The Armistice Day Blizzard is the defining blizzard of the 20th century in Minnesota and remains the storm against which all other blizzards in this state are compared.
The storm began as a low pressure area over Colorado on the morning of November 10. The path of the storm would take it though La Crosse, Wisconsin on the 11th and then over Lake Superior by the 12th. The storm rapidly intensified as it moved northeast and caught many people off guard.
High temperatures in eastern Minnesota on Sunday, November 10th were mainly in the 40s with a 50 degree temperature at Winona. La Crosse was 52. In the Twin Cities, light rain began at dusk and continued through the night. The rain became steady, through the pre-dawn hours of Sunday, November 11. At 7am the air temperature on the roof of the Wold-Chamberlain Airport Terminal Building was 34 degrees and a visibility of 4 miles in light rain.

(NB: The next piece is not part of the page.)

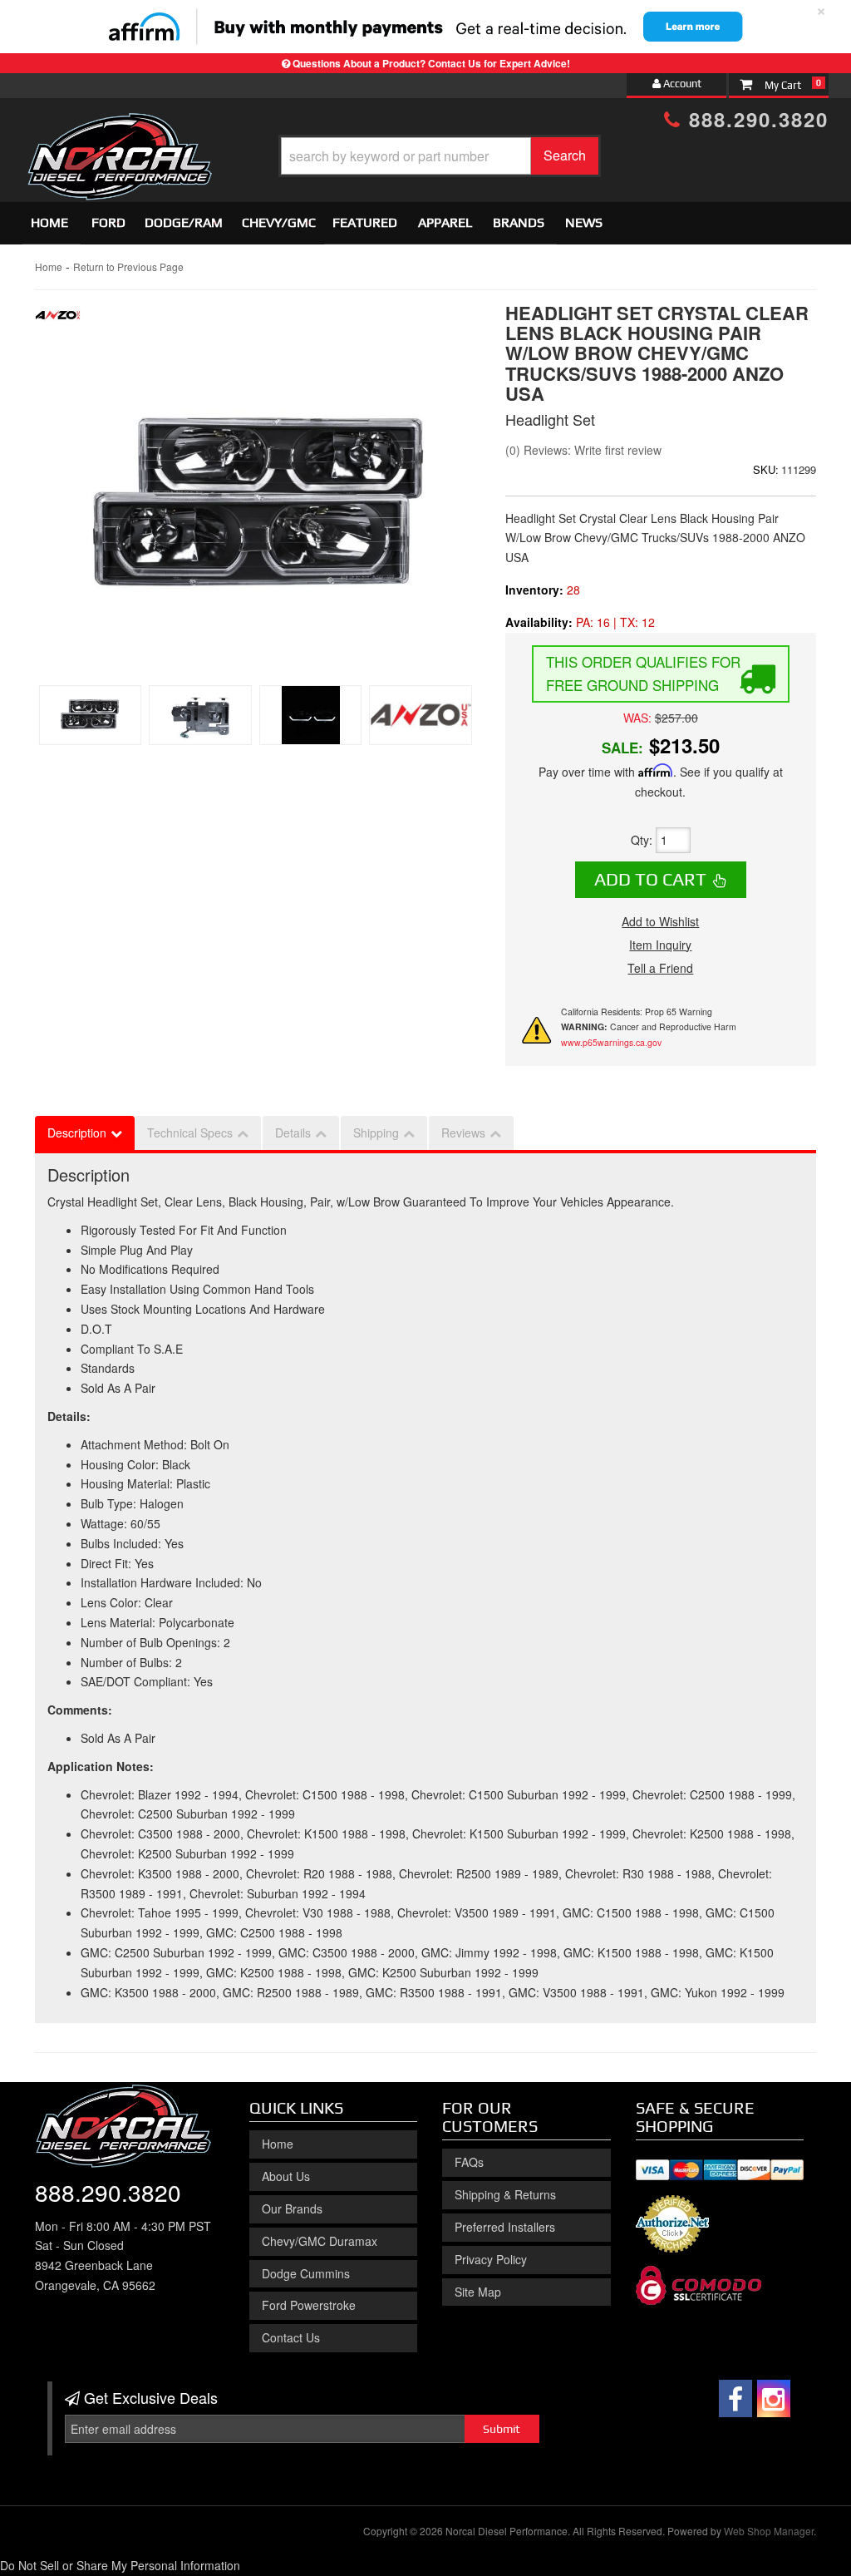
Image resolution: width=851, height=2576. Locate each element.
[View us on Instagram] (773, 2398)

The Weather Bureau Daily Weather Map for 6:30am CST November 11, 1940 has the Armistice Day Storm over Iowa moving northeast.
The Weather Bureau forecast from Chicago for the morning of November 11 was for a "moderate cold wave warning". Chicago was the forecast office for Minnesota at that time. Shortly after 8am the rain began to change to a mixture of sleet, freezing rain and snow at the Twin Cities airport that continued for the rest of the morning coating trees and wires. The snow became heavy by lunchtime. Severe blowing and drifting snow quickly developed with winds that were sustained around 30 mph for the rest of the afternoon. The peak gust was 43 mph at 9:51pm. The visibility at the airport was zero to one eighth mile from noon until 11 pm. The temperature fell from 32 degrees at 8 am to 15 degrees by 3 pm.

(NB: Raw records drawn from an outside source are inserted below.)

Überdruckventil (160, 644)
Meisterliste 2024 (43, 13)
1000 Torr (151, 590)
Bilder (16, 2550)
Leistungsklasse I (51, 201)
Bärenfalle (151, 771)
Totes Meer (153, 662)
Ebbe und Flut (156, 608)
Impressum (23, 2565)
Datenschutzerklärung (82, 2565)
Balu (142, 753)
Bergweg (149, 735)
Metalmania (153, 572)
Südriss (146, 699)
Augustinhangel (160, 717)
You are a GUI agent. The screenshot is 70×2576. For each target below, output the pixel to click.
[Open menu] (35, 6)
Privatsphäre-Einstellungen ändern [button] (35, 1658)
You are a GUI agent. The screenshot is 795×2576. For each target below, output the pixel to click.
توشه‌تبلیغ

The surface observations at the Twin Cities airport on November 11 show the how the weather deteriorated through the day.
Traffic by late afternoon in the Twin Cites was at a standstill and the result was that many people spent the night at their place of business in both downtown St. Paul and Minneapolis, or took refuge where they could. Hundreds of automobiles were abandoned, sometimes for days after the storm.
16.2 inches of snow fell from 8 am November 11 to 8 am November 12 at the Twin Cities airport. 26.6 inches of snow fell at Collegeville. It took days for the roads to be cleared and in some side roads, they were not open for traffic until near the close of the month.
Train travel was severely hampered as well with a head-on train collision near Watkins that claimed two lives. Another train traveling from Fargo to the Twin Cities made it as far as Willmar and then got stuck just east of town Monday night. The train returned to Willmar to wait out the storm. The passengers crowded around a stove in the day car and rationed food. The train eventually reached the Twin Cities on Wednesday November 13, twenty-seven hours late.
The Armistice Day storm and another devastating Blizzard on March 14-15, 1941 prompted the Weather Bureau to refine the forecast regional responsibilities; Minnesota, formerly under the jurisdiction of Chicago office, acquired responsibilities to dictate its own forecasts and procedures.